Everyone knows that the best dinners are spent with family
around a big, wooden kitchen table; fireplace roaring, candles glowing, a
hearty meal steaming and a jug of wine breathing. Well, when we’re in the
family mood and family happens to be in town visiting, then there’s only one
place where we want to eat…the kitchen. Just not ours.
The Historisches Weinwirtschaft in Oberwesel on the Rhine
is where we go when family is in town; the father and ms. marion, dad and
stepmum or even when it’s just the two of us wanting an intimate, quaint
atmosphere with an excellent meal. It is our favourite ‘home’ to eat in, because
in almost every way, it is a home.
Recently, I had taken the day off work because stepmum was
rolling through town, as she sometimes does. We had had a lovely spa afternoon
and after great guy got off work we headed out for a cozy dinner in one of the
most beautiful towns on the Rhine.
Oberwesel, all fairytale-like with buildings dating back
to 1010 A.D has a deep sense of roots, of history, and of belonging on every
corner. Like being in a minute chapter of an epic historical novel, there is no
better place to hang out with family.
The Oberweseller have great fun showing off their
historical location, with night watchman tours every month, huge medieval
festivals every two years, and an appreciation for all things old. They value
and preserve their Geschichte (in German ‘history’ translates into ‘story’,
which I think is just perfect) and it oozes out of every cobblestone.

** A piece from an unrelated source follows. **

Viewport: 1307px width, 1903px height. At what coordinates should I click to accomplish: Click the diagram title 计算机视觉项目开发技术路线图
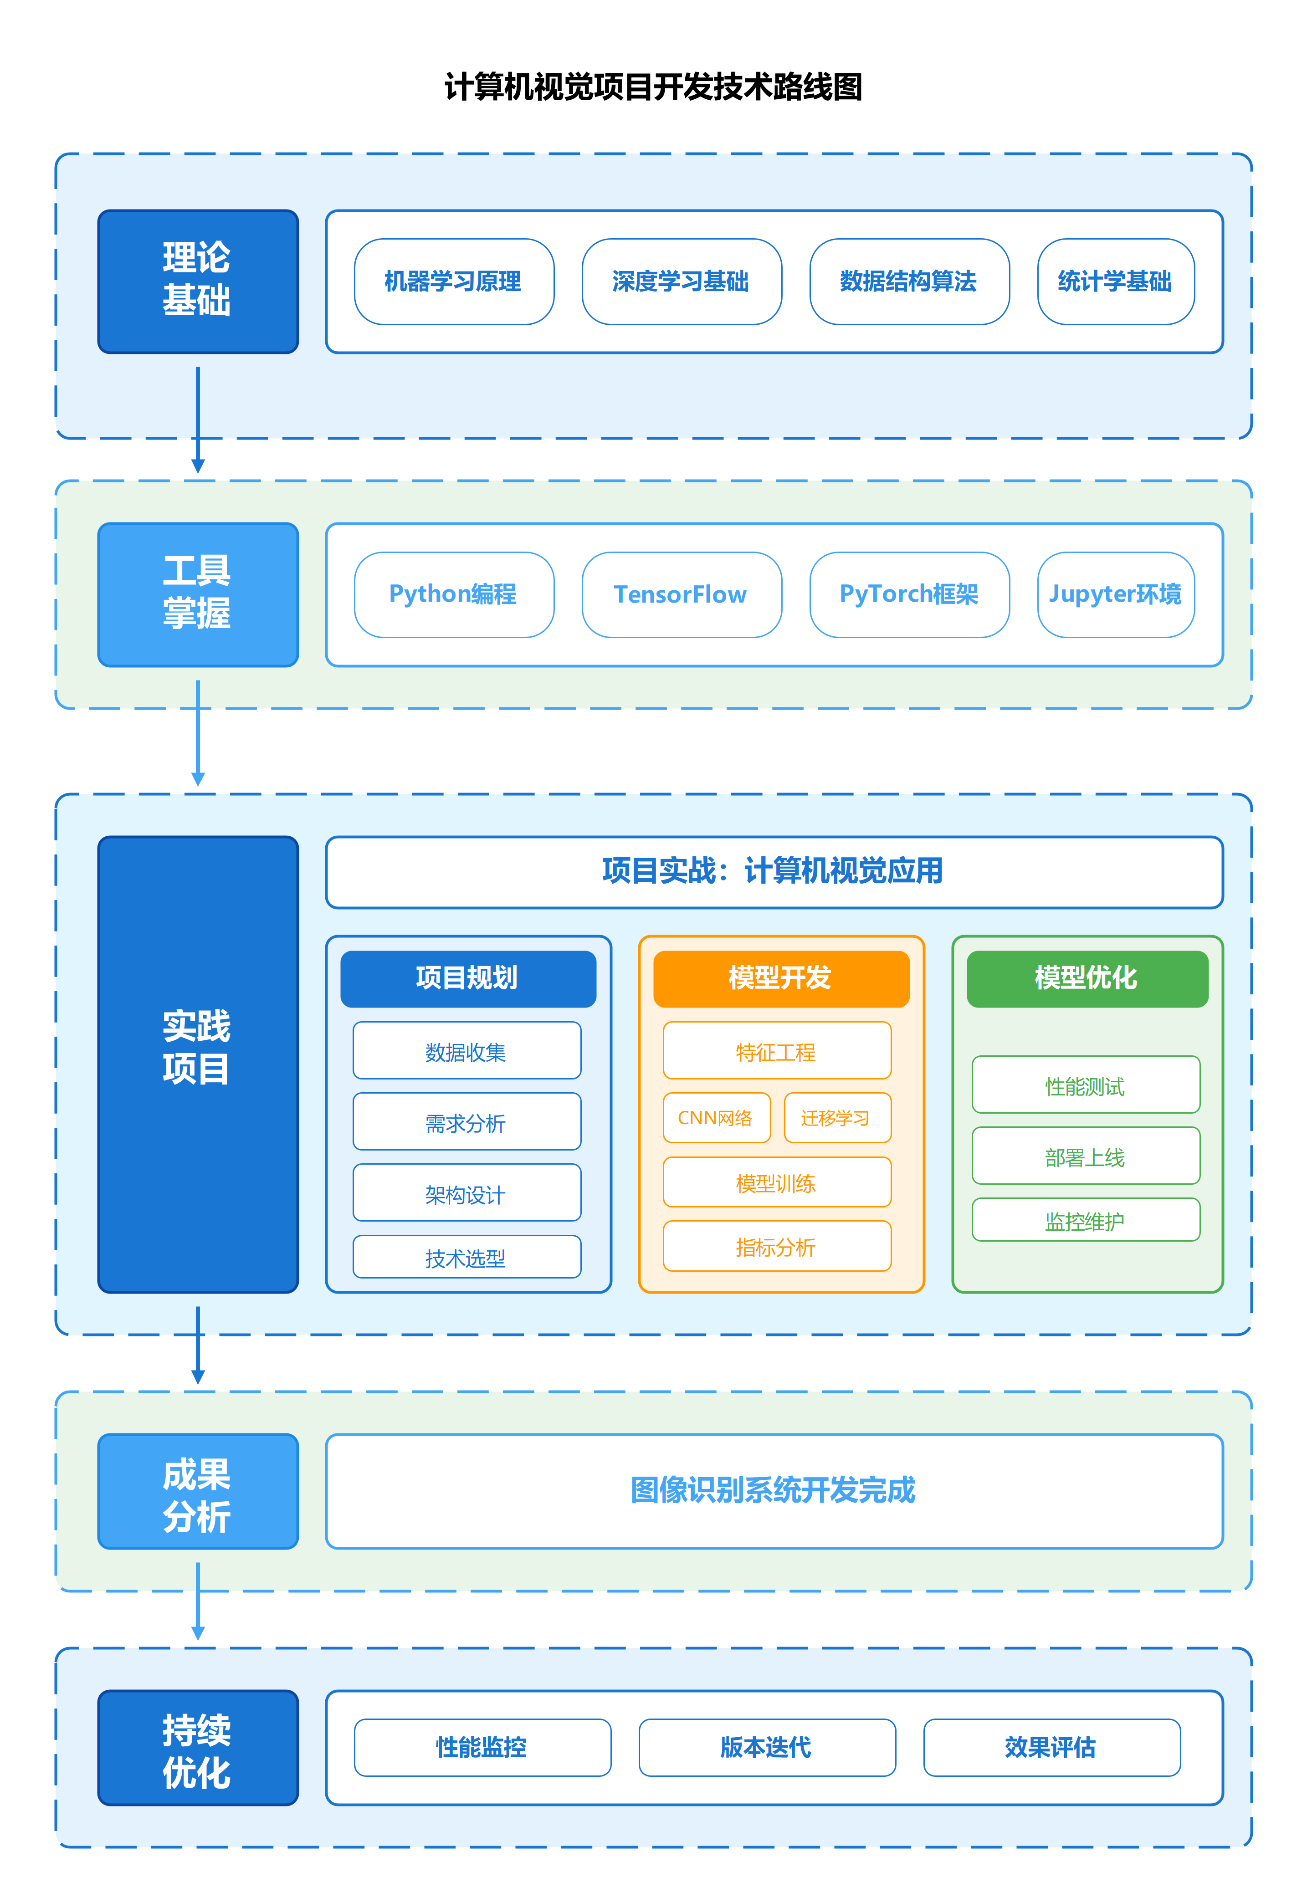click(653, 87)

What Iris Marx has done with her wirtschaft is no
exception. Taking one of the last remaining fachwerkhäuse (timber-framed
houses) in the area, she has created a restaurant unlike any other that we know. Each room
to dine in is a ‘room’; the lived-in living room (Wohnstubb) with guitar and
fireplace; the long, narrow kitchen (Kich) with old stove and cracked eggs and
flour on the counter; the intimately small dining nook (Gaststubb) with passage
into the bedroom (Schloafstubb). It is in here, decorated with plump, white
linens and feather pillows, that you can sit in a wooden bed built for two or
nestle into a tall, oak cupboard with your glass of red wine and a schnitzel.
With her wit, straight-talking charm, and heavy dialect, she
will entertain you just because she’s there. And, as is standard in German
locales, the owner is always there. I don’t know how they do it, but it is a
tradition which I find lovely and warm. It is the feeling of being hosted in
someone’s own home. There is no good English translation for ‘wirtschaft’…it
isn’t really a pub or a tavern or a restaurant. The images of those words paint
the wrong picture. It really is more like a home…with great food and drink.
And I can't forget to tell you about the food. It is the best home-cooking around...with names even some Germans need to have translated.
Fier de Große Hunger...for the bigger appetite:
Zwiewelnaggesteak vun de Wutz met Broadkrumbeere un Salad
(Onion pork steak with pan-fried potatoes and salad)
Hunsrigger Krumbeereklees, gefillt met Läwerwurscht en Broadesoß un Salad
(Hunsrücker Potato dumplings filled with liverwurst with gravy and salad)
en was
zum Schnuggele…and for dessert:
Zironesorbet met Treschder
(Lemon sorbet with brandy)
Espresso-Rahm-Kerm aff Cranberries
(Espresso whipped cream, with cream atop cranberries)
And at the end of a fun-filled, familial evening, touring all of the rooms in the house including the old wine cellar, we head back along the B9 towards home. To our own kitchen.